(Dataset entries)
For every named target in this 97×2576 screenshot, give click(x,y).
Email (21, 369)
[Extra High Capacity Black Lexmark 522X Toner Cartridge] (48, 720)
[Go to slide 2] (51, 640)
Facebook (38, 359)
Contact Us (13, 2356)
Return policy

* Task objective *
Could you restate all of the lines above without altering a single word?

* Output of the exercise *
For every named target in this 97×2576 screenshot, give click(x,y).
Email (21, 369)
[Extra High Capacity Black Lexmark 522X Toner Cartridge] (48, 720)
[Go to slide 2] (51, 640)
Facebook (38, 359)
Contact Us (13, 2356)
Return policy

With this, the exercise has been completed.